Cleaning up challenges
IMPORTANT NOTES:
- Congratulations! Your certificate and chain have been saved at:
/etc/letsencrypt/live/rarnu.com/fullchain.pem
Your key file has been saved at:
/etc/letsencrypt/live/rarnu.com/privkey.pem
Your cert will expire on 2020-08-22. To obtain a new or tweaked
version of this certificate in the future, simply run certbot
again. To non-interactively renew *all* of your certificates, run
"certbot renew"
- If you like Certbot, please consider supporting our work by:
Donating to ISRG / Let's Encrypt: https://letsencrypt.org/donate
Donating to EFF: https://eff.org/donate-le
这个时候我们可以进入目录看到证书文件:
$ cd /etc/letsencrypt/live/rarnu.com
$ ls
README cert.pem chain.pem fullchain.pem privkey.pem
下面我们来把证书转换成 ktor 所需的 keystore.jks 文件:
openssl pkcs12 -export -out /etc/letsencrypt/live/$DOMAIN/keystore.p12 -inkey /etc/letsencrypt/live/$DOMAIN/privkey.pem -in /etc/letsencrypt/live/$DOMAIN/fullchain.pem -name $ALIAS
这个命令会让你设置证书的密码,设置完成后会生成一个 keystore.p12 文件,然后再把 p12 转为我们要的最终文件:
keytool -importkeystore -alias $ALIAS -destkeystore /etc/letsencrypt/live/$DOMAIN/keystore.jks -srcstoretype PKCS12 -srckeystore /etc/letsencrypt/live/$DOMAIN/keystore.p12
这个命令也会让你输入密码,这是 keystore 的密码,可以与 p12 一致或不一致,别忘了就好,完成后生成 keystore.jks,这个文件就是我们最终要用的了。

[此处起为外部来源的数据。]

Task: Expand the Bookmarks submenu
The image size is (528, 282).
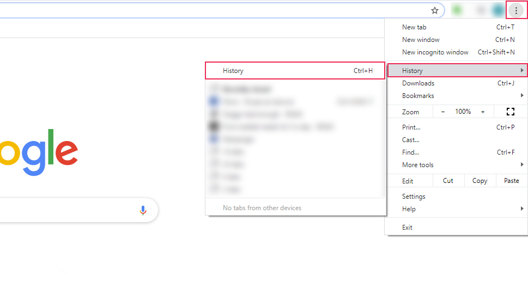Action: pos(522,96)
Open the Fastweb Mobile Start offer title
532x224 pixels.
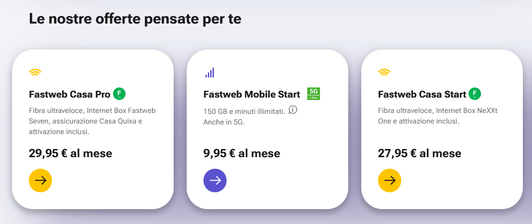(252, 94)
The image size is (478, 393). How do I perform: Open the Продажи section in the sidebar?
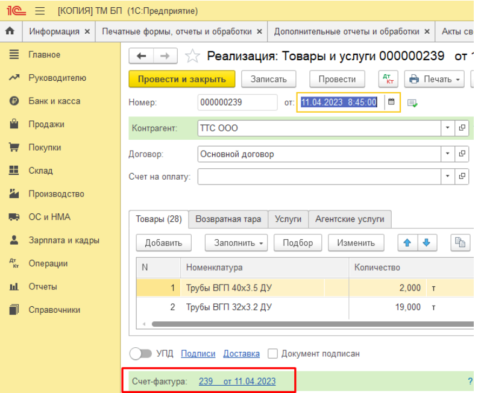pos(46,124)
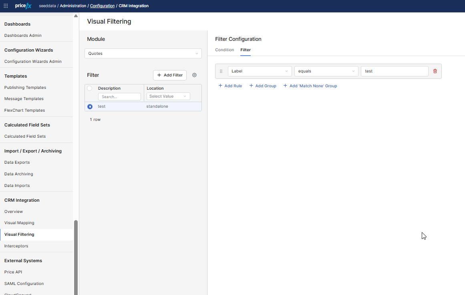Image resolution: width=465 pixels, height=295 pixels.
Task: Grab the rule drag handle icon
Action: tap(221, 71)
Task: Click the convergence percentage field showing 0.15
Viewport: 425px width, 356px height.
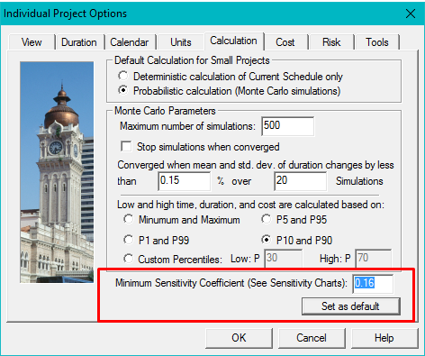Action: [185, 181]
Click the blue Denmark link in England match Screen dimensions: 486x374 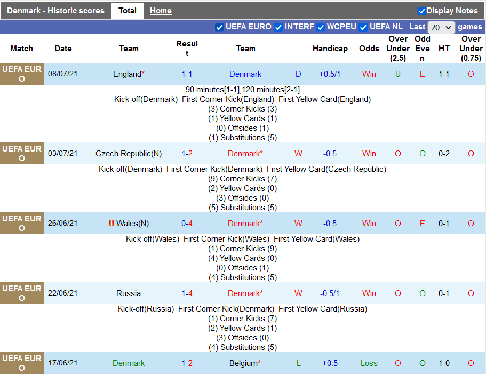[245, 74]
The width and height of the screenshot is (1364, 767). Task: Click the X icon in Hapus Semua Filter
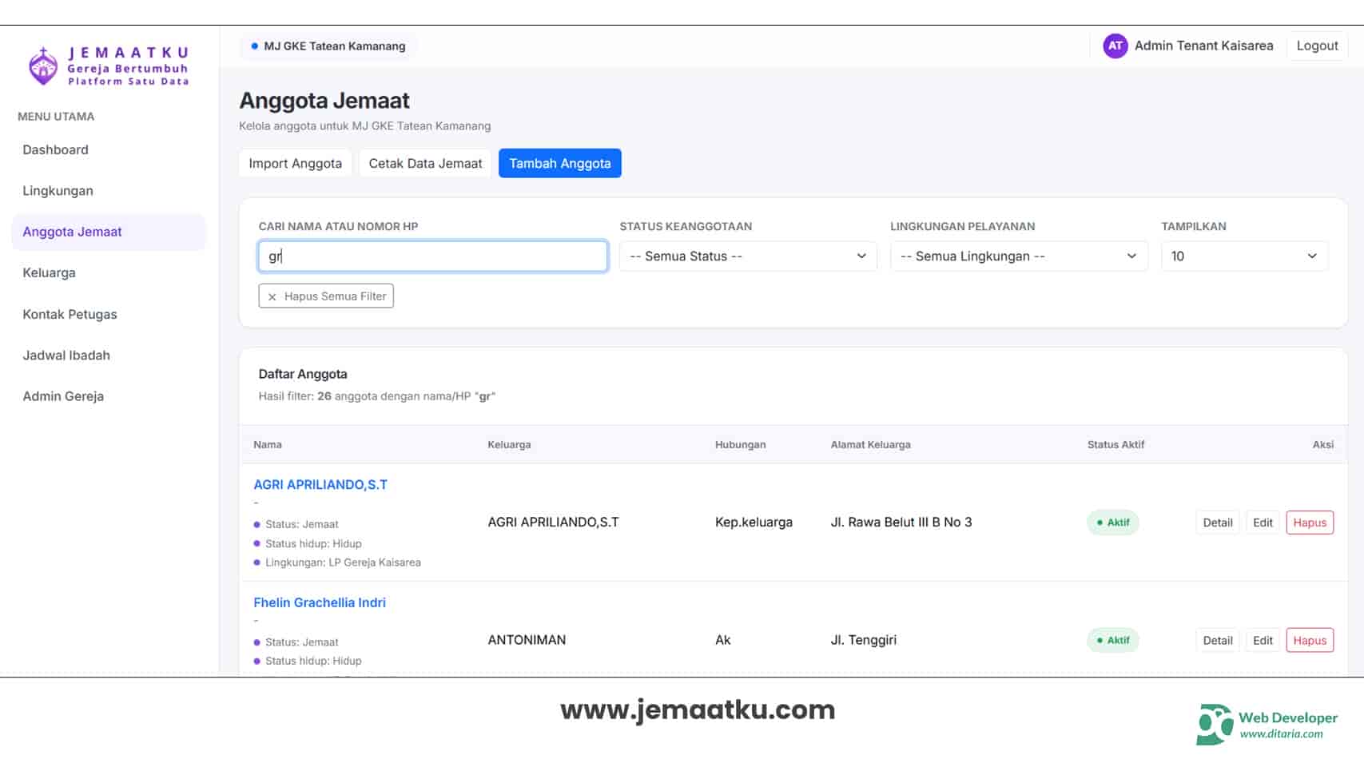(272, 296)
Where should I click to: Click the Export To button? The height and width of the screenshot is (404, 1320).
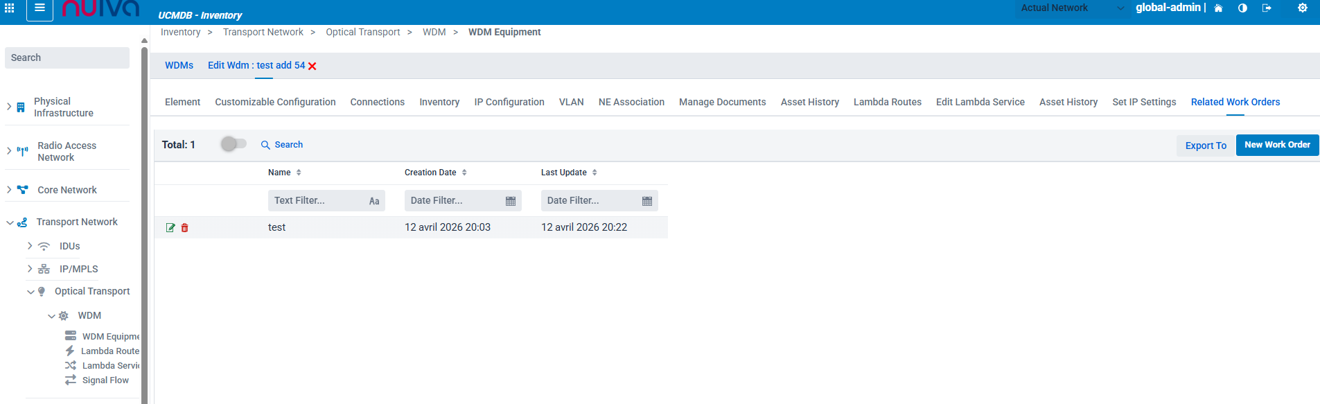[x=1206, y=146]

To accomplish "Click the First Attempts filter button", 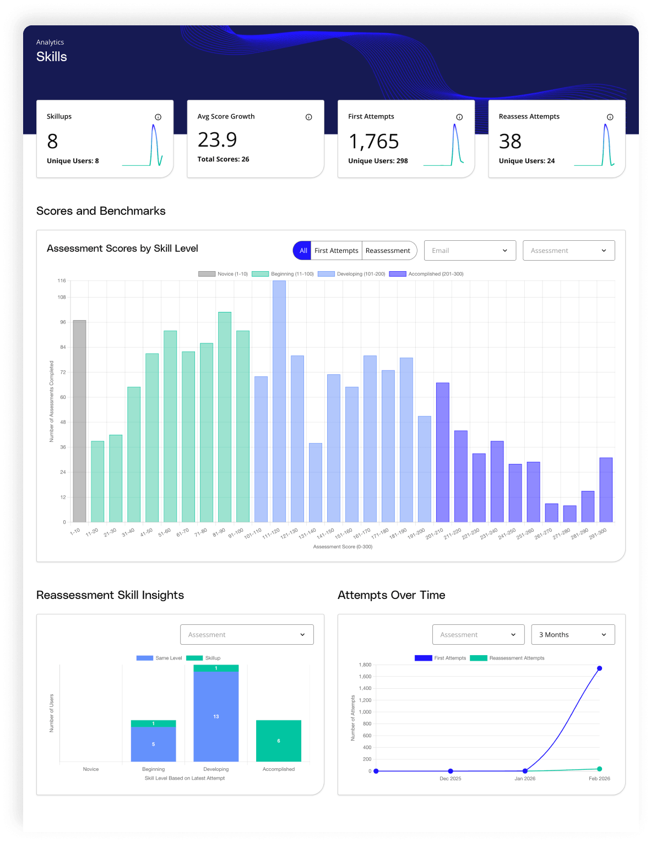I will click(337, 250).
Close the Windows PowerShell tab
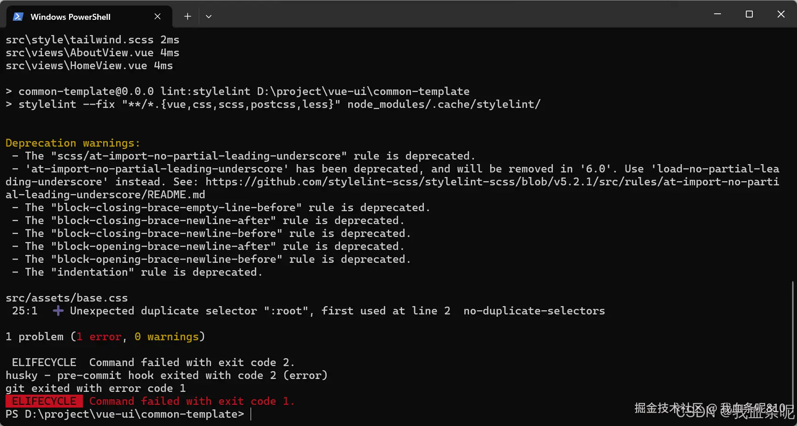 click(158, 17)
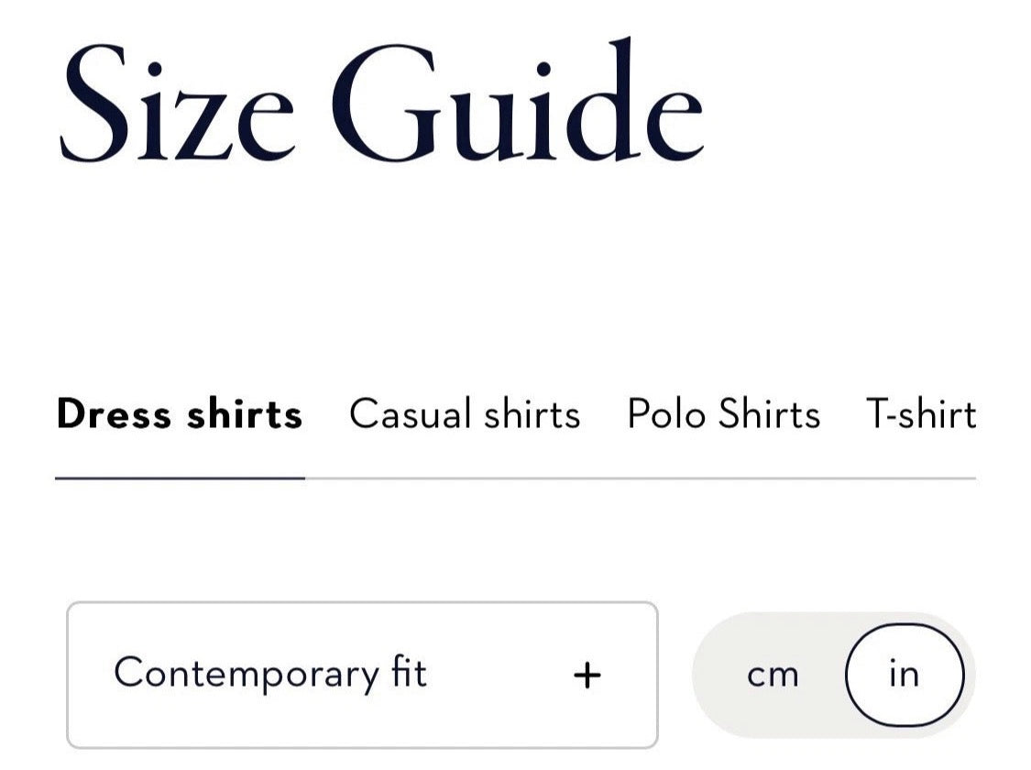Select the 'in' inches unit option
Image resolution: width=1031 pixels, height=770 pixels.
click(x=904, y=676)
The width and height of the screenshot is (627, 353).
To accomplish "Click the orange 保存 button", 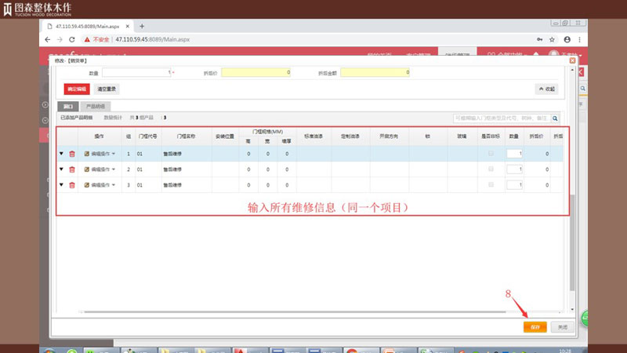I will click(535, 326).
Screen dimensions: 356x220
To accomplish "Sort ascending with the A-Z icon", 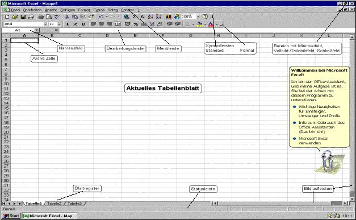I will pyautogui.click(x=150, y=17).
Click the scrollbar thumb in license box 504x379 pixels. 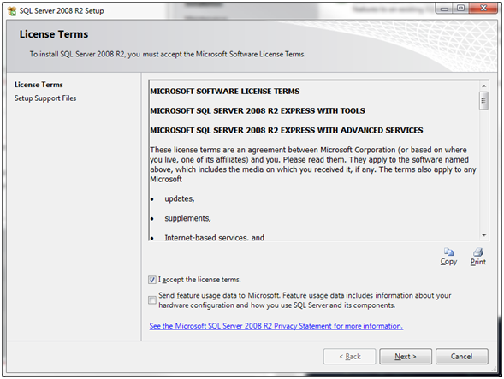483,101
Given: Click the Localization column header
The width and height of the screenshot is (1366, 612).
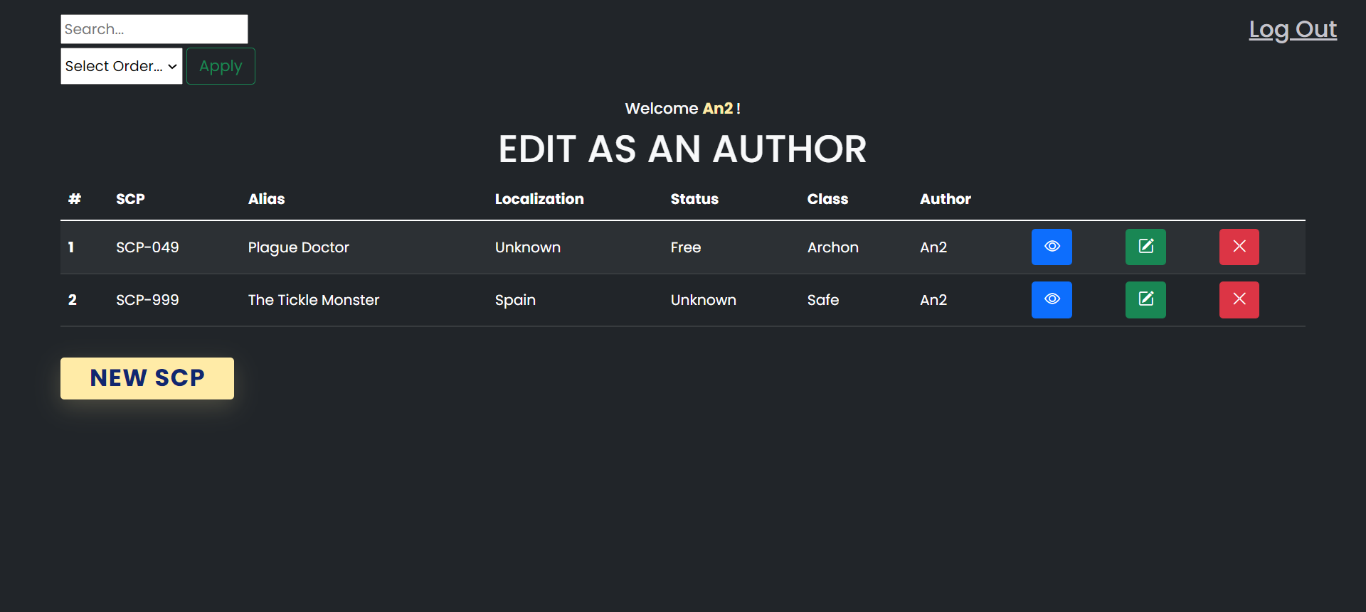Looking at the screenshot, I should point(539,199).
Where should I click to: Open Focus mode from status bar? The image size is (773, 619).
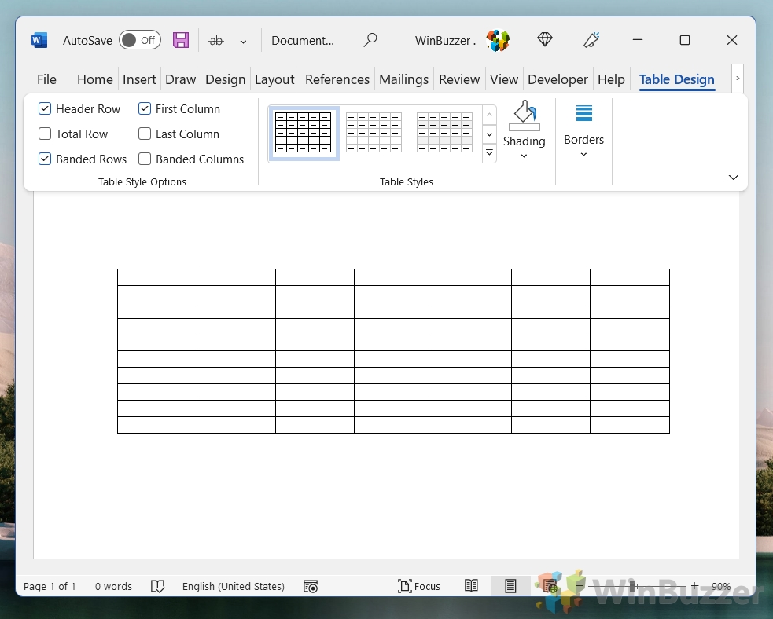point(419,586)
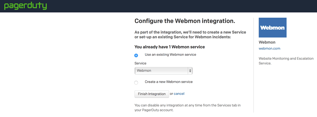
Task: Open the Service dropdown showing Webmon
Action: 161,71
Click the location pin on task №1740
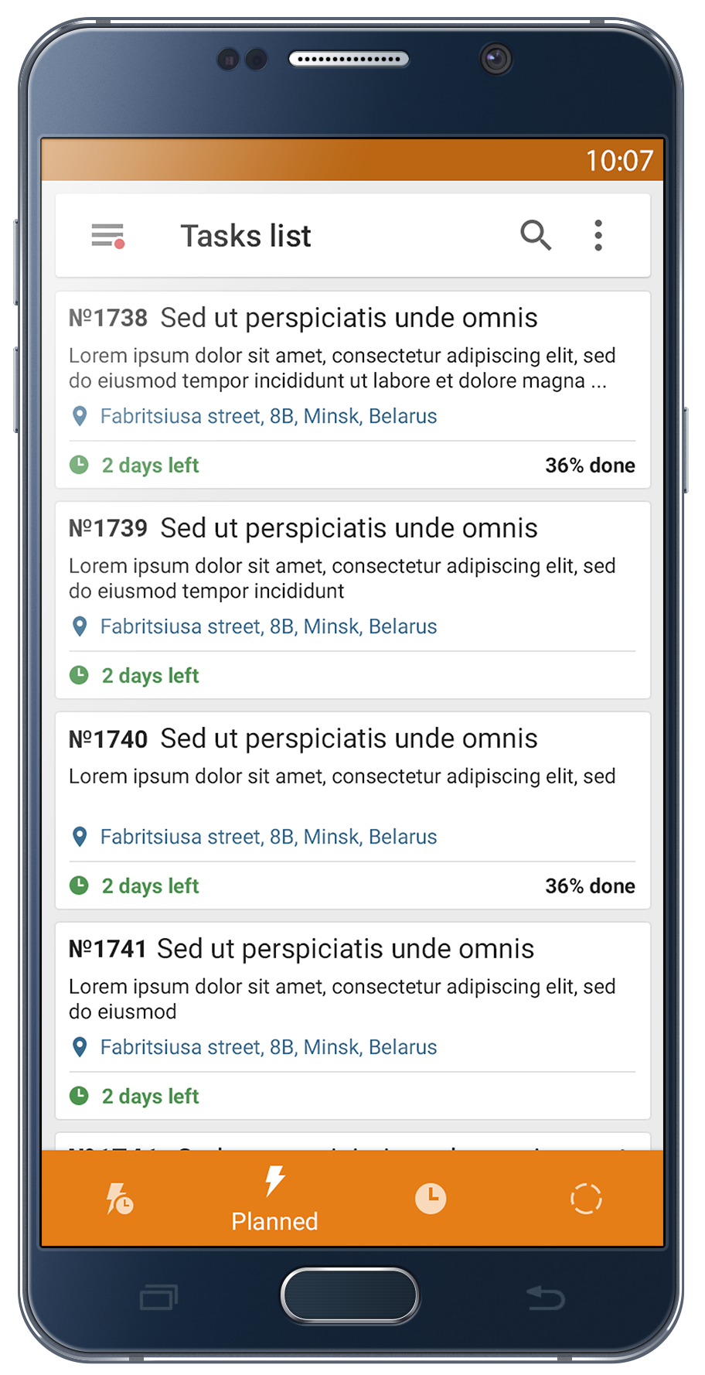705x1375 pixels. click(x=80, y=836)
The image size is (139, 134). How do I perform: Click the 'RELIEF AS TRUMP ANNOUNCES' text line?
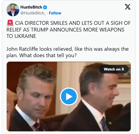(x=65, y=30)
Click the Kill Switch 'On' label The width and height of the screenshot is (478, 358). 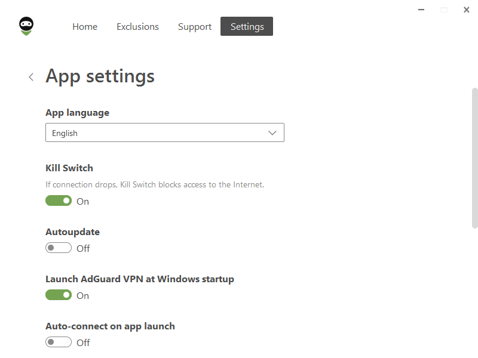[82, 202]
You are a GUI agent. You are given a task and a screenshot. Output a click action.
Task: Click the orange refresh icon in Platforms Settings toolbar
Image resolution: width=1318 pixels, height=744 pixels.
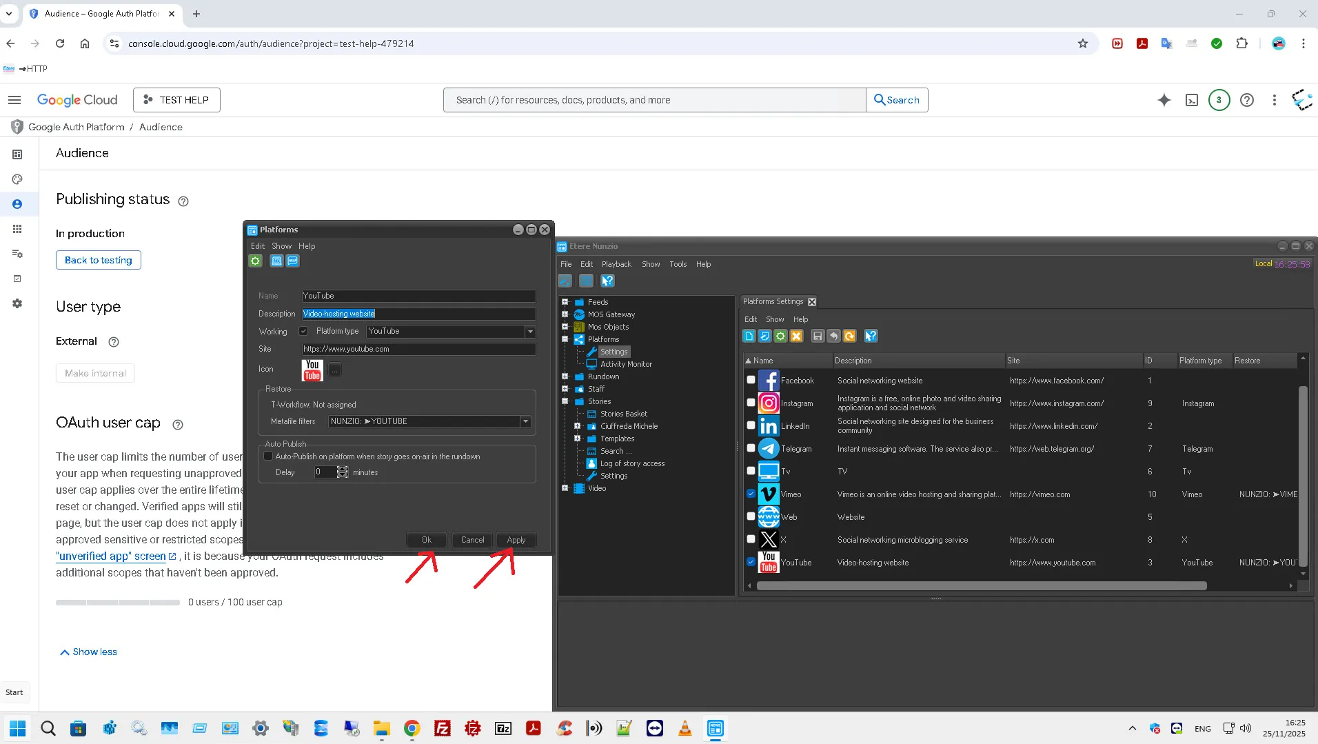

现在,打开 ktor 项目,在 application.conf 内加入相关的配置:
ktor {
deployment {
port = 80
port = ${?PORT}
sslPort = 443
sslPort = ${?PORT_SSL}
}
security {
ssl {
keyStore = /etc/letsencrypt/live/rarnu.com/keystore.jks
keyAlias = rarnu
keyStorePassword = 123456
privateKeyPassword = 123456
}
}
application {
modules = [ ... ]
}
}
然后编译并把项目部署到服务器上就可以了,现在可以支持 http 和 https 两种请求方式。
如果希望只启用 https,可以把 port = * 的两行代码删除,这个时候就只能以 https 访问了。
原本到了这里就结束了,但是还有另一种情况,就是本机调试,如果每次改代码都得搞到服务器上去测试,就太累人了,我们有必要在本地也部署一套 https。
操作方式是在 /etc/hosts 里把域名配到本地:
127.0.0.1 rarnu.com
然后直接把服务器端的 keystore.jks 拷到本地的目录(这里指的是 /etc/letsencrypt/live/rarnu.com/)就可以本地调试了。
原本到了这里又要结束了,但是还有另一种情况,是不采用真实证书,而是用一个假的自签名证书来取代,通常情况下这是没有证书又要调试的最佳办法。
要实现自签名证书非常简单,一段代码即可:
import io.ktor.network.tls.certificates.generateCertificate
import java.io.File
fun main(args: Array) {
generateCertificate(File("keystore.jks"))
}
编译代码前记得先加入依赖:
compile "io.ktor:ktor-network-tls:$ktor_version"
然后就可以把生成的 jks 配到项目里了,需要注意的是自签名证书拥有默认的 alias 和 password:
security {
ssl {
keyStore = keystore.jks
keyAlias = mykey
keyStorePassword = changeit
privateKeyPassword = changeit
}
}
这次是真的结束了,ktor 配 https 还是非常简便的,最后我的小程序也终于成功上线了!